[Problem] I would like the lines below, from the one with "Select forward dataset" through the one with "The image size is (800, 599).", copied exactly and without any pictures.

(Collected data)
------
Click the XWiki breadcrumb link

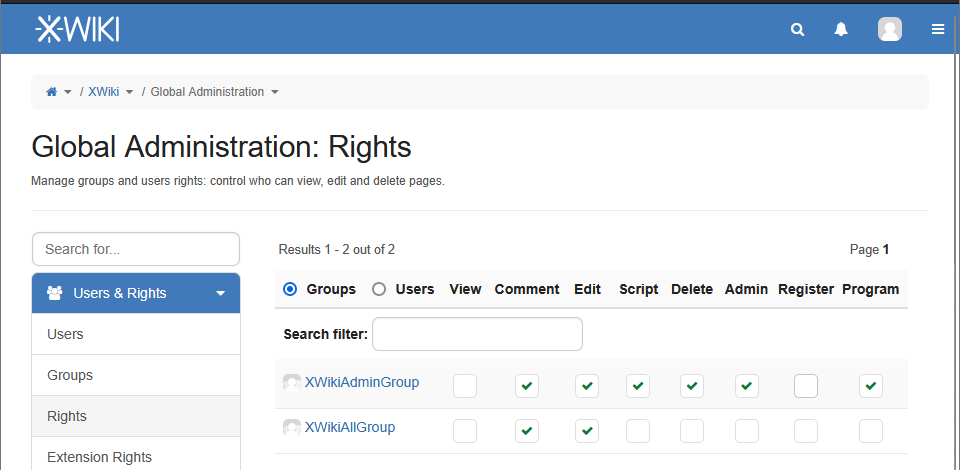[x=104, y=92]
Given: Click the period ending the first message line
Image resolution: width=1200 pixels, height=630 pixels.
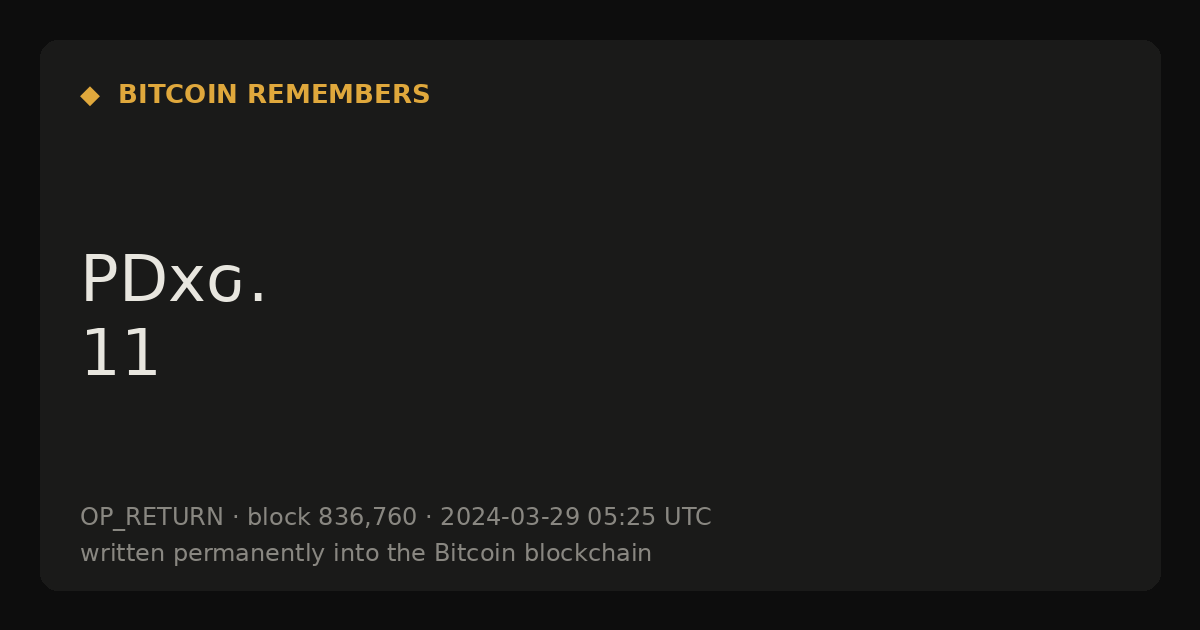Looking at the screenshot, I should tap(258, 298).

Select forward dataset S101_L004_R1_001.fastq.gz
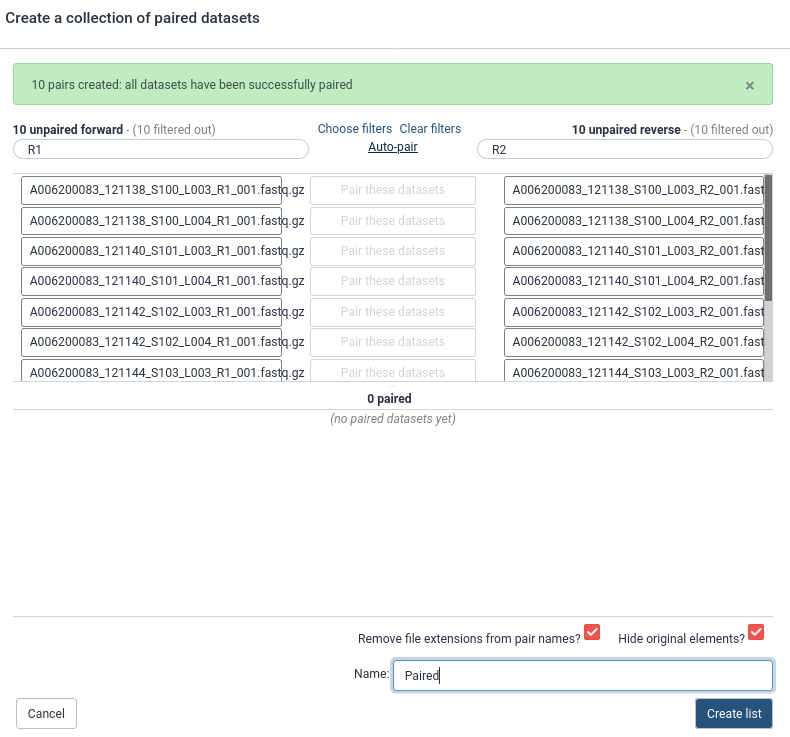(151, 281)
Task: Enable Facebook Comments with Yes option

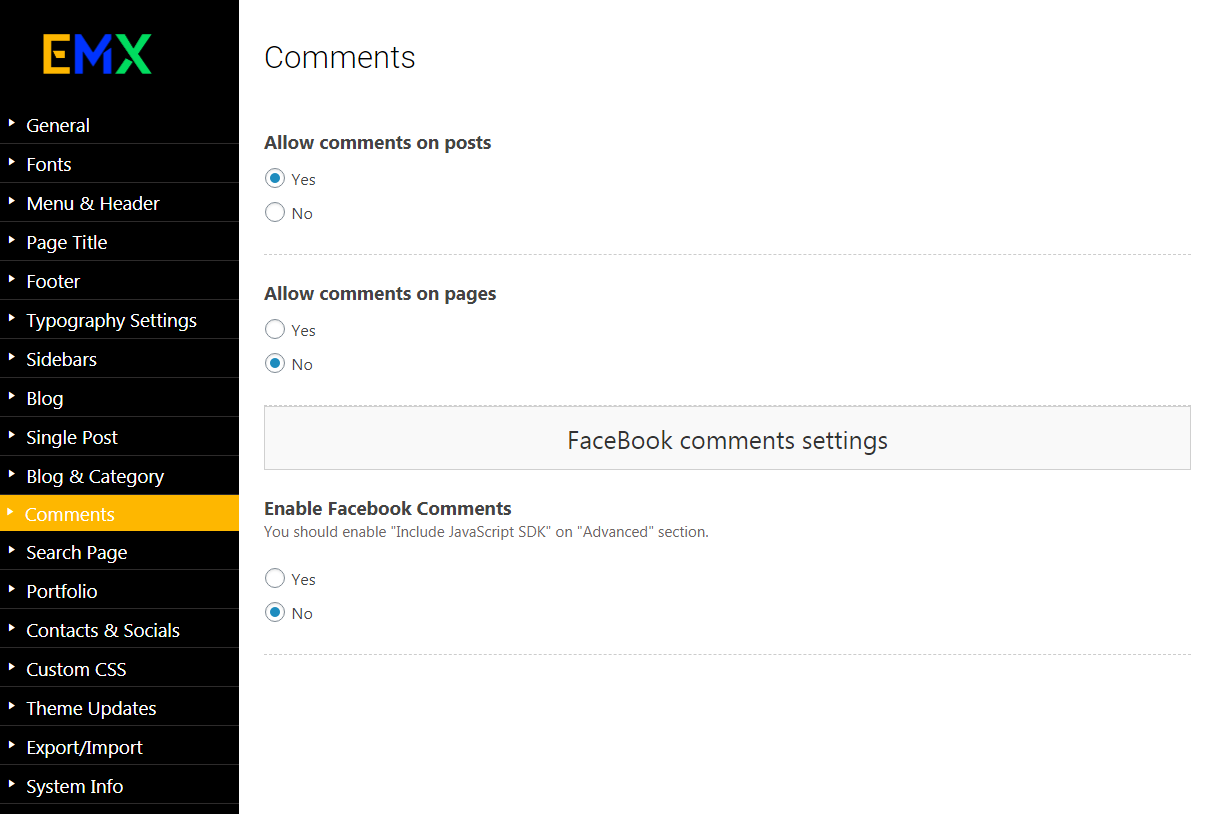Action: [x=275, y=579]
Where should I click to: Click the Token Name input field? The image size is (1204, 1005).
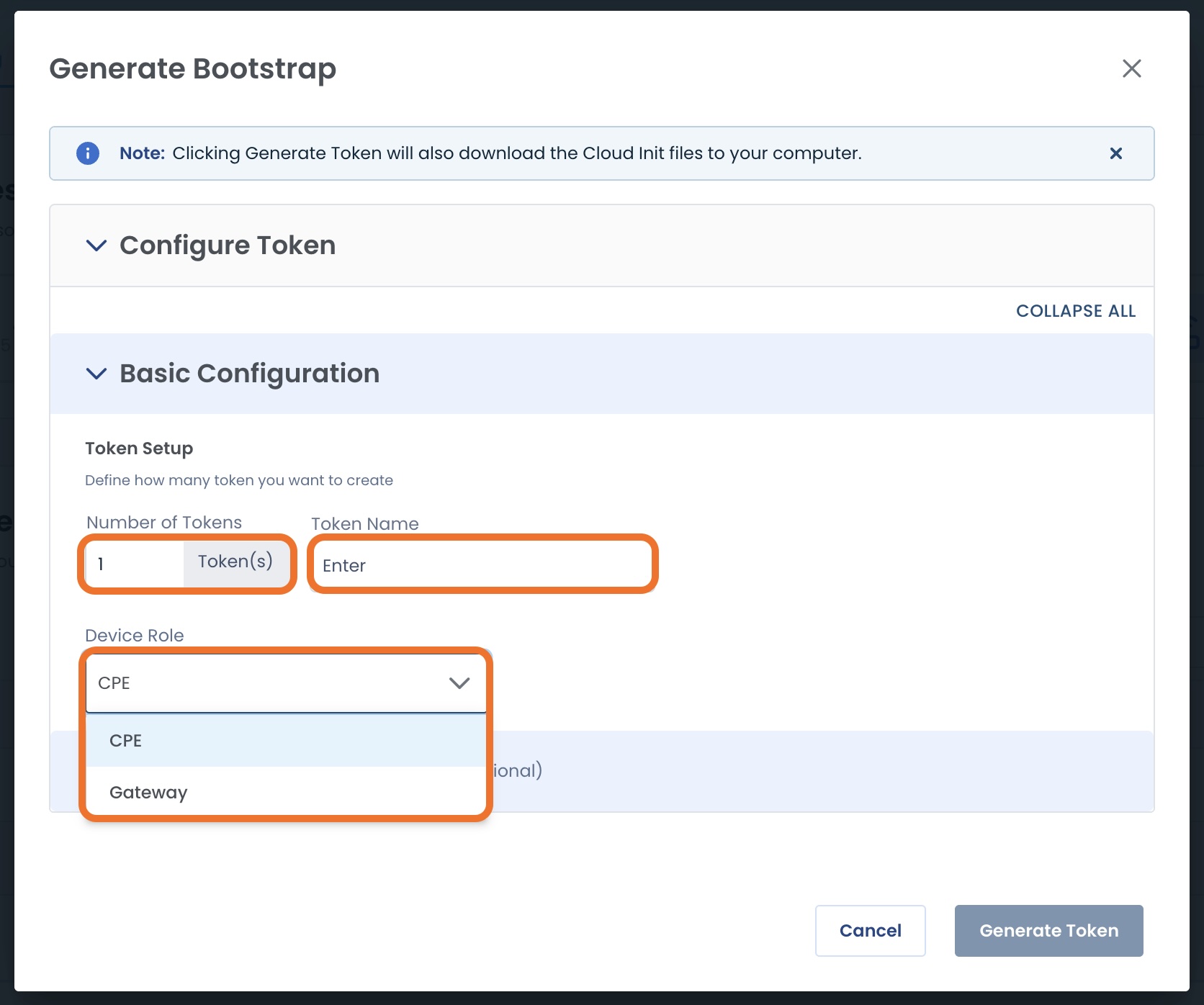click(x=482, y=565)
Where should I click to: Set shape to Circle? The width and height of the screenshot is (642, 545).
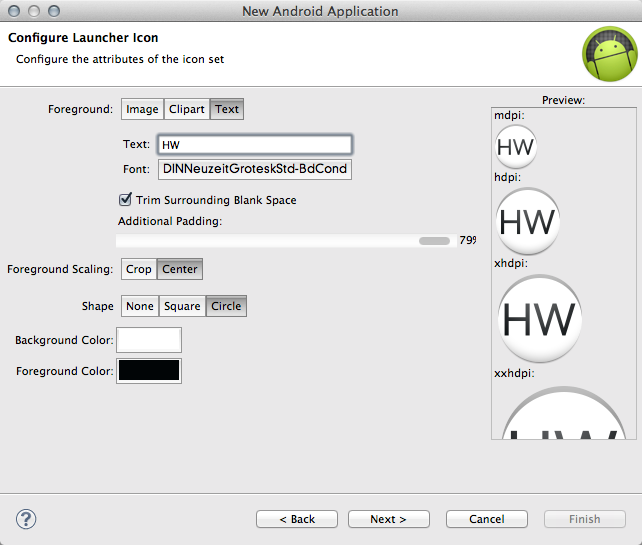click(226, 306)
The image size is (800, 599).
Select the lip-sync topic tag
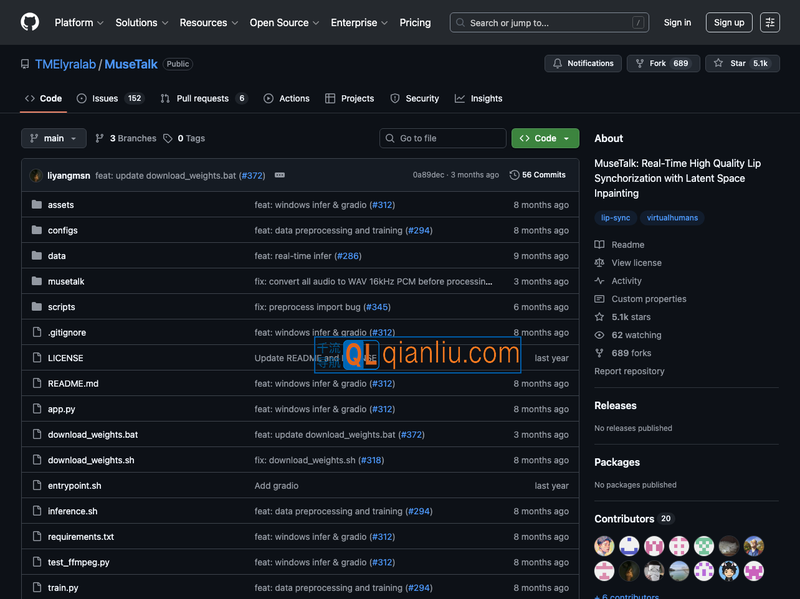615,217
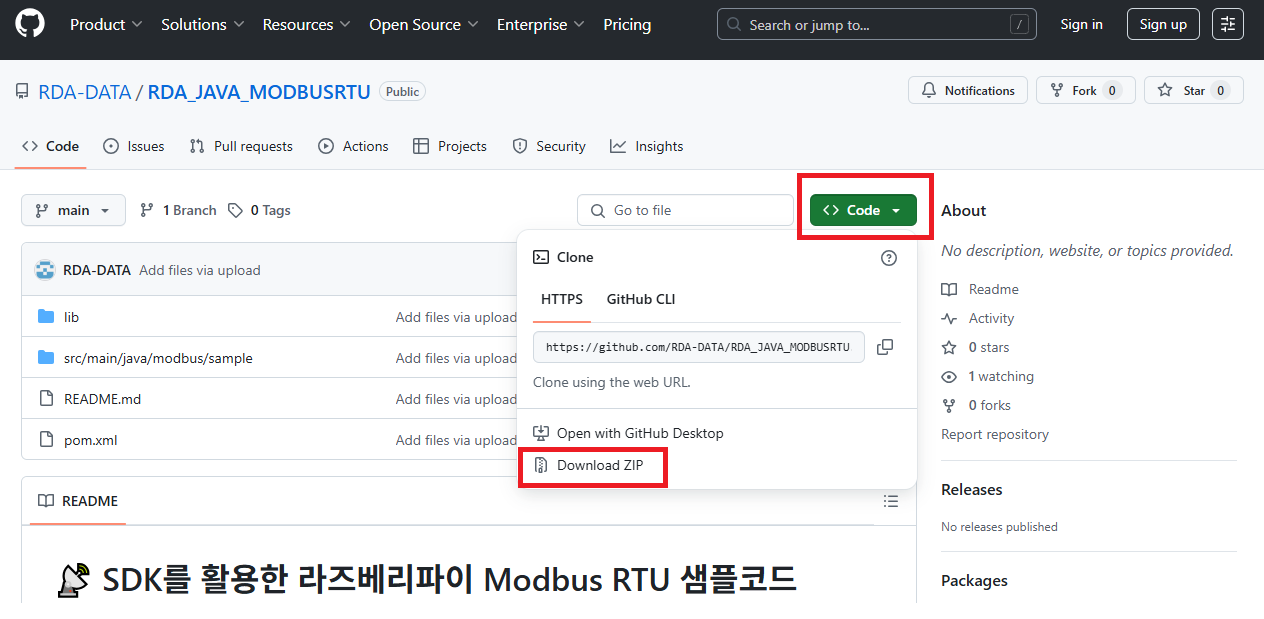Fork the repository
Image resolution: width=1264 pixels, height=619 pixels.
pyautogui.click(x=1085, y=90)
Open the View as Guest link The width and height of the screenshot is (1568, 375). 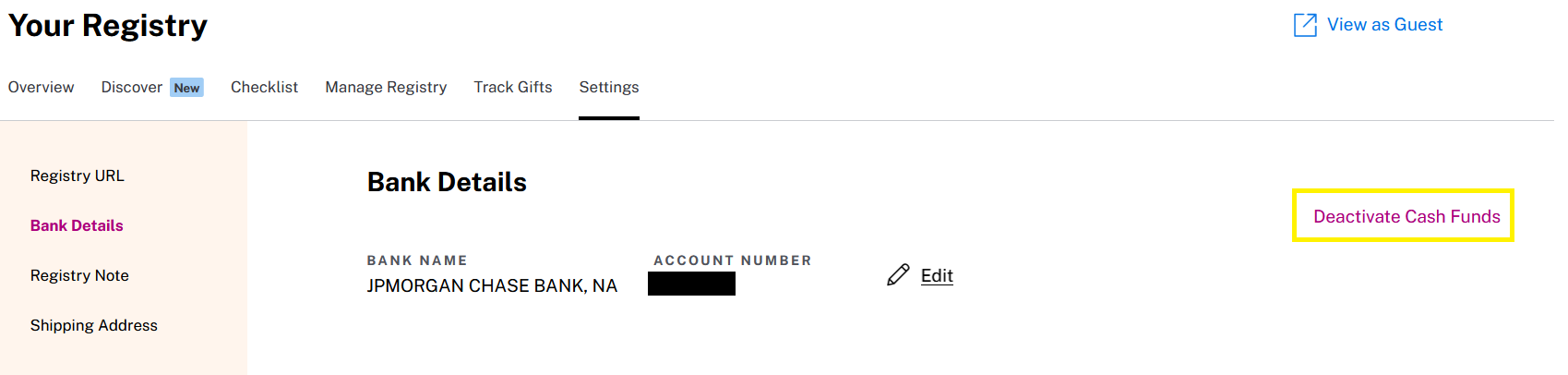click(1384, 25)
------
[Response to the exercise]
Select forward dataset S101_L004_R1_001.fastq.gz
(151, 281)
Task: Enable Facebook Comments with Yes option

Action: [x=275, y=579]
Where should I click to: Click the Token Name input field? The image size is (1204, 1005).
click(x=482, y=565)
Where should I click to: Set shape to Circle? The width and height of the screenshot is (642, 545).
click(226, 306)
The image size is (800, 599).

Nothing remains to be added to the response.